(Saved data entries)
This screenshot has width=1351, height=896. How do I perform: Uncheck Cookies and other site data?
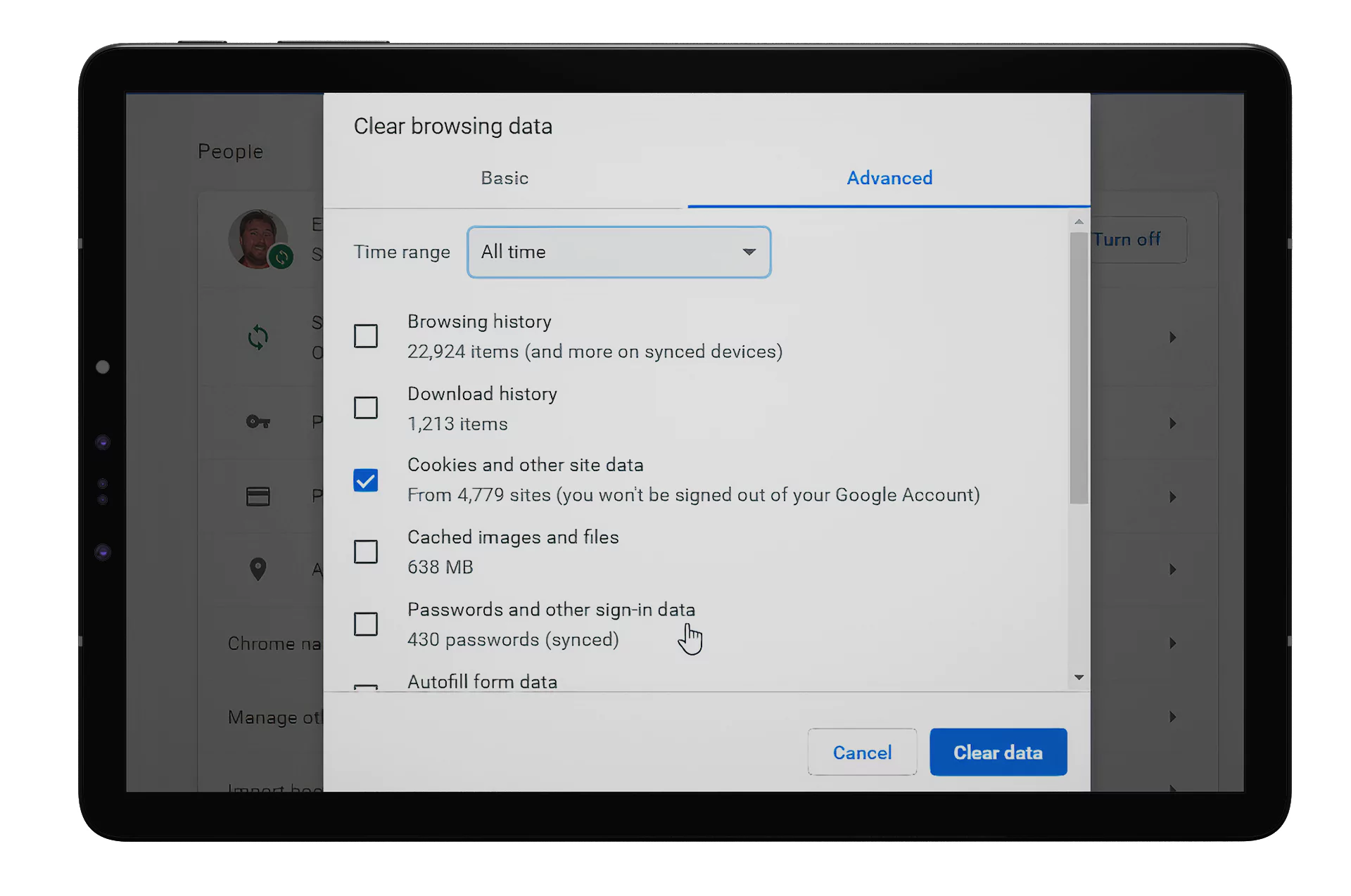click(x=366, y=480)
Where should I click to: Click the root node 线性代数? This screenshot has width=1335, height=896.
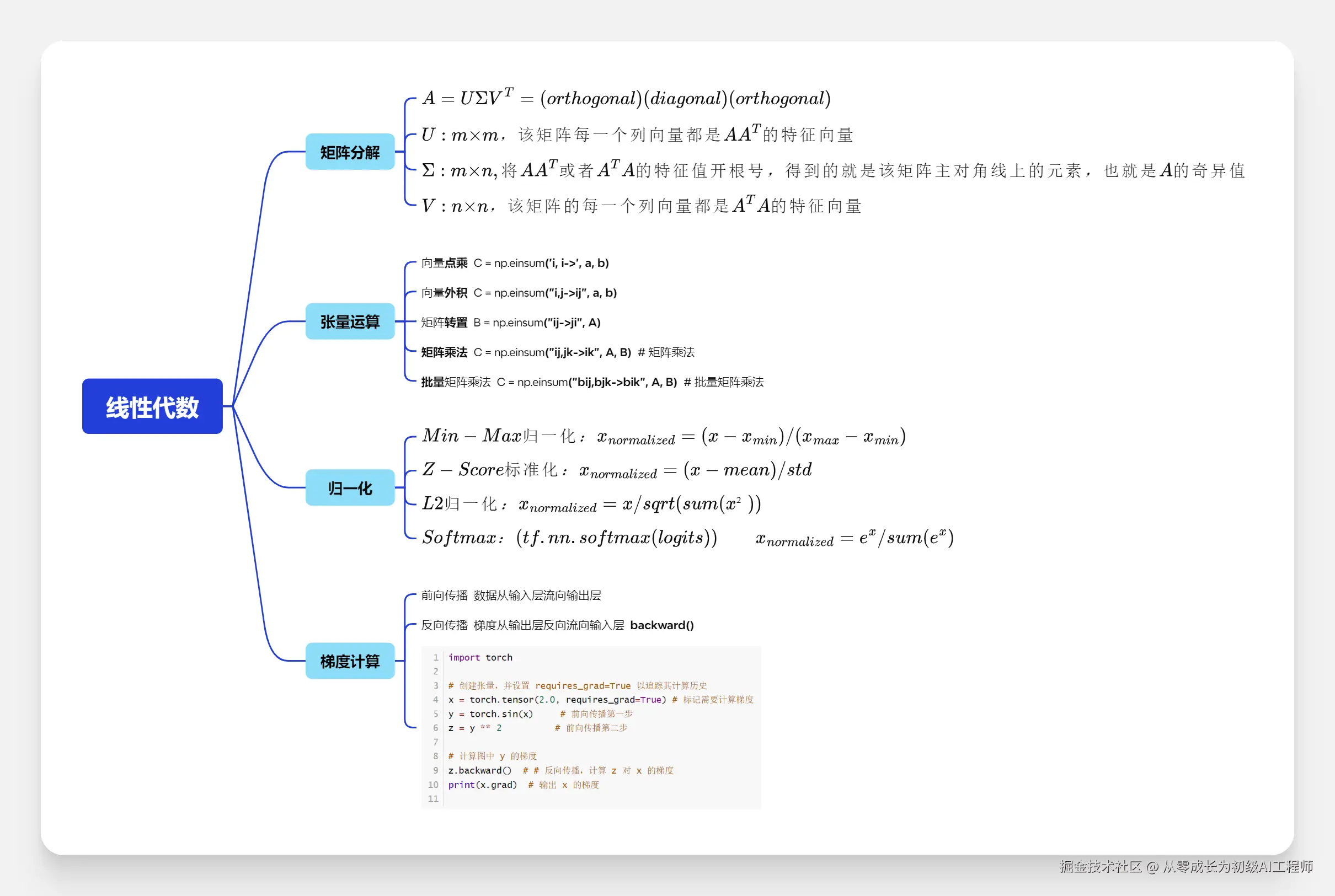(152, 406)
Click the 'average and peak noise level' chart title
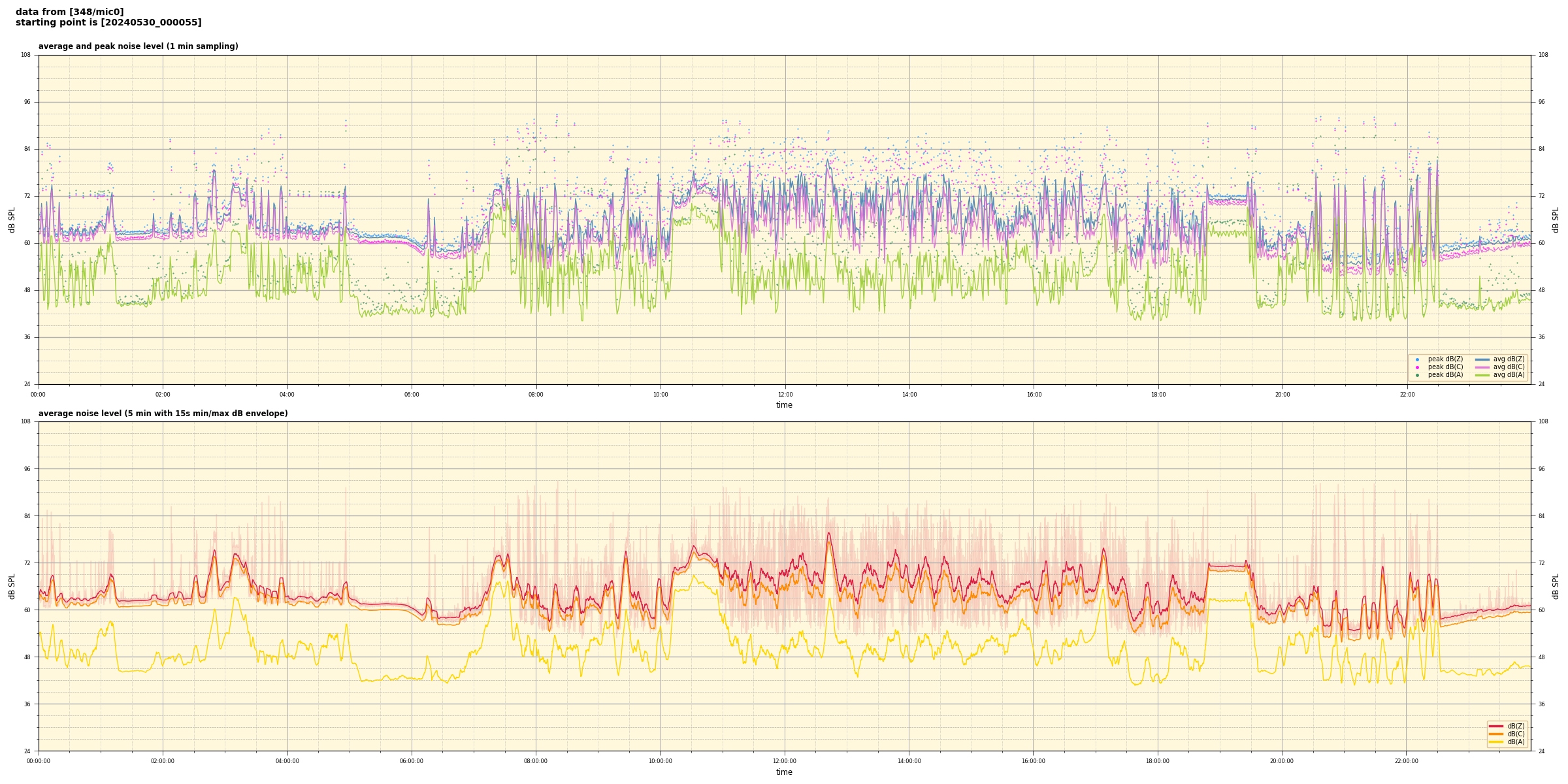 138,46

Work to complete
The records above must all be output exactly. Omit the images.

Result of the task
This screenshot has width=1351, height=896. How do I perform: Uncheck Cookies and other site data?
click(x=366, y=480)
Where should I click to: Click the root node 线性代数? This screenshot has width=1335, height=896.
(152, 406)
Click the 'average and peak noise level' chart title
 138,46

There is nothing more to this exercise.